ABOUT THIS TASK — The required result is an exact copy of the material from the line with "Enable the Include Position checkbox" through its final line, both ends included.

DATA TO PROCESS —
-*-*-

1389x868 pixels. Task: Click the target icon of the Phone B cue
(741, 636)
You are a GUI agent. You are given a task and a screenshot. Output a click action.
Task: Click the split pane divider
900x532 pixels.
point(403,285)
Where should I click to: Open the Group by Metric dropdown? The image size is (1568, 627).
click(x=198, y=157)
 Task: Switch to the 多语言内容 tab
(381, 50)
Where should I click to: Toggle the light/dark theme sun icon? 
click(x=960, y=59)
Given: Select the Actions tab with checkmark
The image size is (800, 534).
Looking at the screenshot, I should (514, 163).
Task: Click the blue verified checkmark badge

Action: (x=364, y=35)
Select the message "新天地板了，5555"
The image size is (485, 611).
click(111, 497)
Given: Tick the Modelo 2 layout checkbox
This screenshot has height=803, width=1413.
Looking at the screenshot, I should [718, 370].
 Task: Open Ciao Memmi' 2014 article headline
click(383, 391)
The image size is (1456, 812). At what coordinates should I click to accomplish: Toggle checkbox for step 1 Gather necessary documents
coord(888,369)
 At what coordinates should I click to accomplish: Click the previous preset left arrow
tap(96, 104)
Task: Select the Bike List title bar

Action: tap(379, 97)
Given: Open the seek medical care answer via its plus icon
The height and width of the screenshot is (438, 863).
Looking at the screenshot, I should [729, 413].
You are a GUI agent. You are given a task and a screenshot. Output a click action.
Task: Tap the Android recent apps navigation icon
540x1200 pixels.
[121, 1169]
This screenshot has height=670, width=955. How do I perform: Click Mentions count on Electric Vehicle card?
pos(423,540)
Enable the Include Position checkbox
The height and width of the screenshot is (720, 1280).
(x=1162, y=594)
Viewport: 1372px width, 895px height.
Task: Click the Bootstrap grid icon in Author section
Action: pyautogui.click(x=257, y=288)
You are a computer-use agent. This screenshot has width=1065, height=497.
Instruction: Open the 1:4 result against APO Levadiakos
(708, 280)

-*-*-

RESULT —
Enable the Include Position checkbox
The height and width of the screenshot is (720, 1280).
(x=1162, y=594)
Viewport: 1372px width, 895px height.
Task: Click the Bootstrap grid icon in Author section
Action: pyautogui.click(x=257, y=288)
You are a computer-use agent. This screenshot has width=1065, height=497.
Instruction: Open the 1:4 result against APO Levadiakos
(708, 280)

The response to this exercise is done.